确实有很多背后的故事,还有什么让你觉得印象深刻的地方?

姜逸坤:

还有一个印象深刻的地方,就是一些核心包的社区维护者开始自主加入我们,一起完成在Linux ARM64支持与适配工作。

例如,DESeq2(用于高维计数数据统计可视化和差异)这个使用量非常大的生信软件包,他的作者加入Bioconductor Slack #arm-linux频道我们一起分析和解决问题:

并且在我们的指引下,一起完成了修复并合入了问题:

可能大家看到的就是CI结果的"一抹绿",但是这背后真的是蕴含了很多背后开发者的共同协作的努力和贡献。

我想这就是开源社区的魅力吧,当我们点燃了"火"后,有更多的开发者一起添柴,"众人拾柴火焰高",终而完成这个成果。

Q4:

能展开聊聊做这个项目的初衷么?

姜逸坤:

以社区的用户为中心。一方面,无论是在openEuler社区还是鲲鹏社区的用户里面,有挺多生物信息领域的用户,这也是驱使我们主导去做Bioconductor社区Linux ARM64支持的根本原因。另一方面,从Bioconductor社区看,他们本身就非常欢迎多元化的支持发生,同时,Bioconductor社区的用户陆续反馈希望能够支持Linux ARM64。完成两个社区的合作和双向支持,对两方面的社区均有帮助。

当我们和社区一起完成了这个成果后,社区的核心维护者也在官方频道宣布了这一消息,包括社区、周边团队都反馈这个合作非常很有益。这让我们很受鼓舞。

Q5:

你们具体做了哪些事情?彼此之间是怎么配合的?

Martin Grigorov:

When we started working on this integration we took a few dozen random Bioconductor projects and started building and testing them on openEuler 22.03 ARM64.

We wanted to see how many of them will fail and most importantly what kind of problems they will have. Thankfully most of them passed successfully and the ones that failed were due to usage of x86_64 specific optimizations (e.g. using AVX Assembly instructions). So, we started contacting the maintainers of

the failed ones and offered them help to solve the issues by sending Pull Requests.

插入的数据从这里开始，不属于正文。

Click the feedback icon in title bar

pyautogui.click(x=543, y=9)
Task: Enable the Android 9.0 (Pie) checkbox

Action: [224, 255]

There is still some work to be done but currently the Bioc build results for openEuler are similar to the Linux x86_64 ones!

姜逸坤:

另外,我们发现openEuler有些软件包不支持,openEuler的软件仓很多,有官方仓、OEPKGS、EUR等等,最开始我们其实更多的是考虑开发效率,快速迭代验证。所以我使用了基础设施团队提供的EUR (https://eur.openeuler.openatom.cn/coprs/yikun/bioconductor/)。

事实也证明我们选型是正确的,EUR允许我们快速生成软件包,尤其在初期变更频繁的时候,极大地提高了我们的开发效率。

在这个过程中,除了我和Martin外,也有很多幕后贡献者,比如来自华为计算团队的杨兴宇也共同参与了这个工作,我和Martin更多的是在上游的修复以及和社区的沟通,而兴宇则投入了很多错误分析、软件包支持和开发的工作。非常感谢大家的支持。

Q6:

那你们觉得,openEuler社区对HPC及生信领域的整体布局和发展方向是什么?

姜逸坤:

openEuler社区是有一个Bio SIG。最近,我们还和openEuler Bio SIG (https://etherpad.openeuler.org/p/sig-bio-meetings) 展开了交流:

因为在这个过程中我们也发现了一些Gap,比如openEuler社区中R语言包的持续维护、关键包rpm包依赖的缺失等等,但好消息是,这些工作也得到了麒麟软件、麒麟信安等开发者以及openEuler TC胡欣蔚的支持。

独行快,众行远,也希望我们能够和openEuler Bio SIG的同学一起努力,让Bio on openEuler的支持越来越完善,越走越远。